Project B3: Global economic influences and local labor relations in the reorganization of an agro-industrial center in Naivasha/Kenya

Subproject in the DFG research unit "Resilience, Collapse and Reorganisation in Social-Ecological Systems (SES) of African Savannas" (FG 1501).

Funding phase: 01/06/2013 - 31/05/2016

Funding Agency: DFG

Principal investigators: Prof. Dr. Detlef Müller-Mahn (Geography, Univ. of Bonn), Prof. Dr. Michael Bollig (Social Anthropology, Univ. of Cologne)

Researchers: Andreas Gemählich (Geography), Gerda Kuipers (Social Anthropology)

The booming cut flower production is a driver of change in the social-ecological system (SES) of Lake Naivasha. The new project B3 focuses on the agro-industrial complex with the aim to explore the entanglements between global economic influences, local social dynamics, and their impacts on resilience and reorganization of the local SES. With regard to the overarching conceptual framework of the research unit, project B3 challenges the inherent 'spatial fix' of SES-approaches by extending the view into two directions: First, the territoriality of SES and resilience concepts will be critically assessed by taking a multi-scalar perspective that views locally confined systems in wider spatial contexts. Secondly, the project will address the social aspects and coupling effects of the local SES by explicitly focussing on social dynamics as a consequence of global influences.

The project is organized into two parts that take the cut flower industry as the place of articulation between global and local processes. The geographical contribution (part A) focusses on the global value chain (GVC) of flower production and marketing. The key question of part A is how the GVC influences local processes in Naivasha. The guiding questions aim at three issues: (1) the governance structure of the GVC (role of economic actors and drivers, institutional setting, standards); (2) the direct impact of the GVC on cut flower farming in Naivasha (i.e., farm organization, specialization processes, production); and (3) the functional relationships and interactions between flower farms and their social-economic environment (i.e., formal and informal arrangements between big farms and smallholders, competition over land and water, knowledge transfer).

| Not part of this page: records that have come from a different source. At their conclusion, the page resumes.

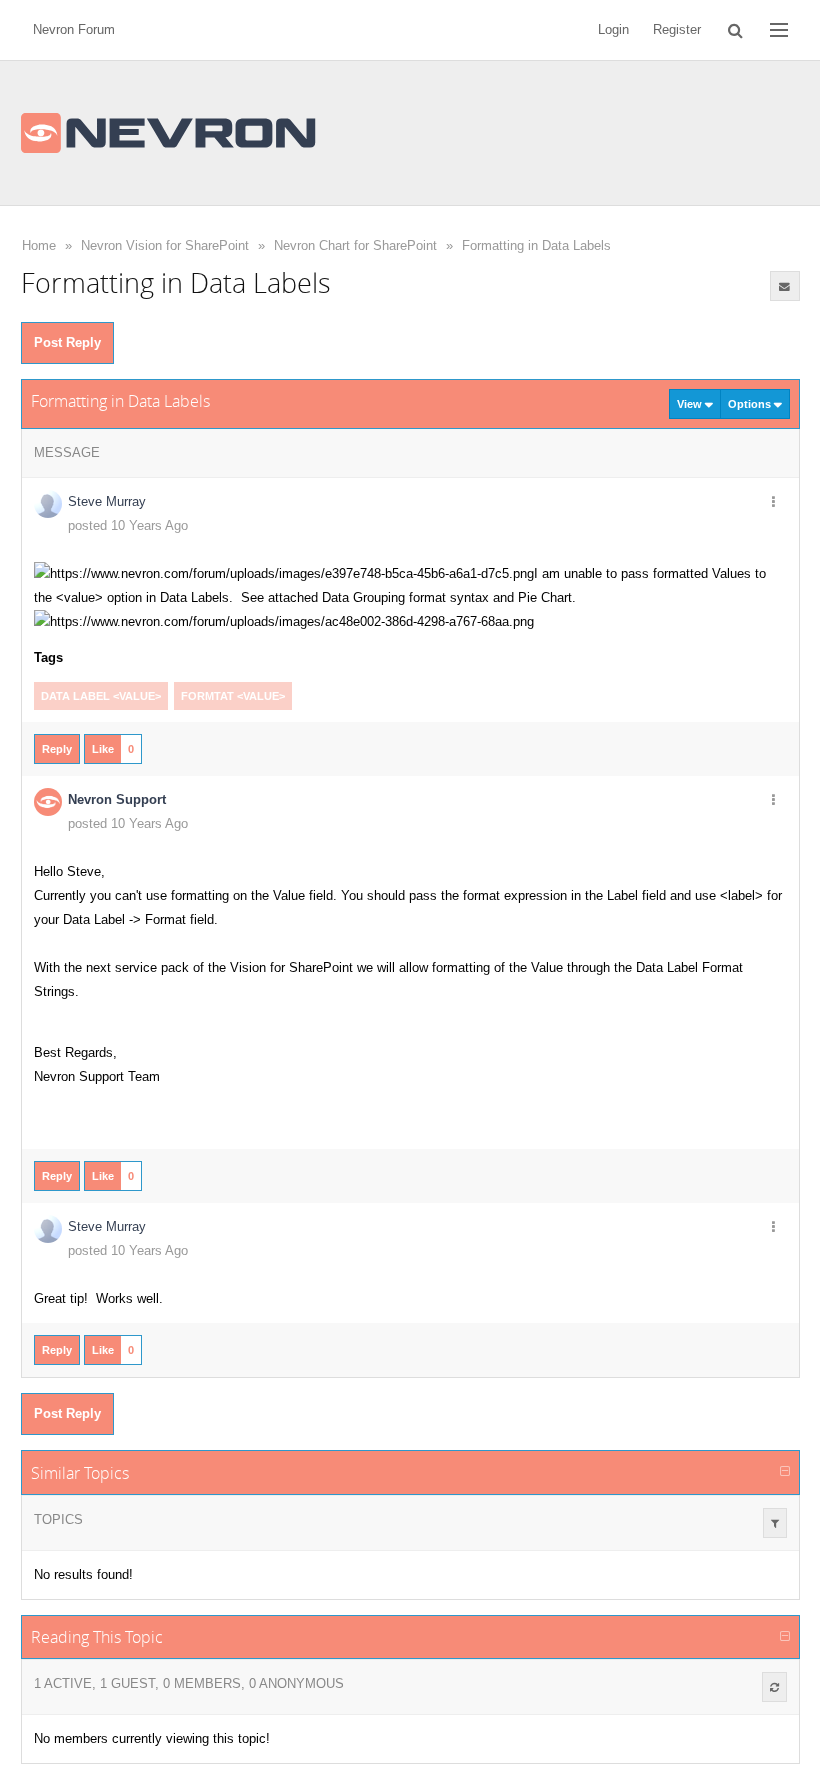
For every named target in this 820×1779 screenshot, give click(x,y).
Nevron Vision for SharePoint (165, 245)
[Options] (774, 503)
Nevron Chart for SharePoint (355, 245)
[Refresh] (774, 1687)
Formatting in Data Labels (536, 245)
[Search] (735, 30)
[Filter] (775, 1523)
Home (39, 245)
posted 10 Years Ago (128, 525)
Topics (58, 1519)
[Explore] (779, 30)
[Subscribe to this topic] (785, 286)
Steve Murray (107, 501)
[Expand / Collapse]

The highly dynamic social organization of workers in the flower industry will be the focal point of anthropological research (part B). The key question of Part B is how laborers in the flower industry establish new patterns of social organization focused on wage labor with strong ties to one industry (and perhaps single employer), patterns of social organization in respect to industrial employment and urban (or quasi-urban) settlement, i.e. to what extent an industrial proletariat emerges. Guiding questions address three major issues: (1) the organization of labor, including the recent establishment of trade unions; (2) its consequence for household economies, community building, and social dynamics in the new settlements, for example with regard to the increasingly important role of (fundamentalist) churches and the Kikuyu led Mungiki sect, or the role of ethnic divisions; and (3) the translocal connections between the labor dynamics in Naivasha and social and economic processes in other parts of the country, for example with regard to extensive family networks.